*TEXT BLOCK*.
▽

Stamatis Zampetakis created HIVE-29146:
------------------------------------------
Summary: Query with WITH clause fails during split generation when
CTE materaliazation is enabled
Key: HIVE-29146
URL: https://issues.apache.org/jira/browse/HIVE-29146
Project: Hive
Issue Type: Bug
Reporter: Stamatis Zampetakis
Attachments: repro.q
Queries with WITH clause over transactional tables fail at runtime during split
generation when the CTE materialization is enabled.
The problem can be reproduced by running TPC-DS query 11 and setting the
following properties.
{code:sql}
set hive.optimize.cte.materialize.threshold=2;
set hive.optimize.cte.materialize.full.aggregate.only=false;
set hive.optimize.shared.work=true;
with year_total as (
select c_customer_id customer_id
,c_first_name customer_first_name
,c_last_name customer_last_name
,c_preferred_cust_flag customer_preferred_cust_flag
,c_birth_country customer_birth_country
,c_login customer_login
,c_email_address customer_email_address
,d_year dyear
,sum(ss_ext_list_price-ss_ext_discount_amt) year_total
,'s' sale_type
from customer
,store_sales
,date_dim
where c_customer_sk = ss_customer_sk
and ss_sold_date_sk = d_date_sk
group by c_customer_id
,c_first_name
,c_last_name
,c_preferred_cust_flag
,c_birth_country
,c_login
,c_email_address
,d_year
union all
select c_customer_id customer_id
,c_first_name customer_first_name
,c_last_name customer_last_name
,c_preferred_cust_flag customer_preferred_cust_flag
,c_birth_country customer_birth_country
,c_login customer_login
,c_email_address customer_email_address
,d_year dyear
,sum(ws_ext_list_price-ws_ext_discount_amt) year_total
,'w' sale_type
from customer
,web_sales
,date_dim
where c_customer_sk = ws_bill_customer_sk
and ws_sold_date_sk = d_date_sk
group by c_customer_id
,c_first_name
,c_last_name
,c_preferred_cust_flag
,c_birth_country
,c_login
,c_email_address
,d_year
)

△

*LISTED RECORDS*.
▽

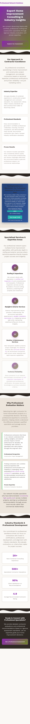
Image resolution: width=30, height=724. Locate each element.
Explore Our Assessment (15, 44)
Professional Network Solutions (11, 3)
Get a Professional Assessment (15, 642)
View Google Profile (15, 217)
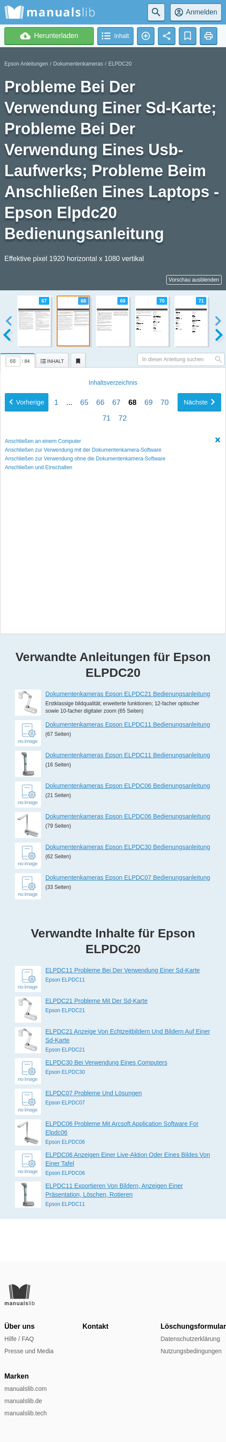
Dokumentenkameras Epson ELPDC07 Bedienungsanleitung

△

*WHAT YOU WILL DO*.
1. Reproduce the part of the HIVE-29146 bug report from "Stamatis Zampetakis created" to "materialization is enabled.".
2. Transcribe the records from the line with "Get a Professional Assessment (15, 642)" through the end of the records, leaving out the pictures.

*RESULTS BY TASK*.
1.
Stamatis Zampetakis created HIVE-29146:
------------------------------------------
Summary: Query with WITH clause fails during split generation when
CTE materaliazation is enabled
Key: HIVE-29146
URL: https://issues.apache.org/jira/browse/HIVE-29146
Project: Hive
Issue Type: Bug
Reporter: Stamatis Zampetakis
Attachments: repro.q
Queries with WITH clause over transactional tables fail at runtime during split
generation when the CTE materialization is enabled.

2.
Get a Professional Assessment (15, 642)
View Google Profile (15, 217)
Dokumentenkameras Epson ELPDC07 Bedienungsanleitung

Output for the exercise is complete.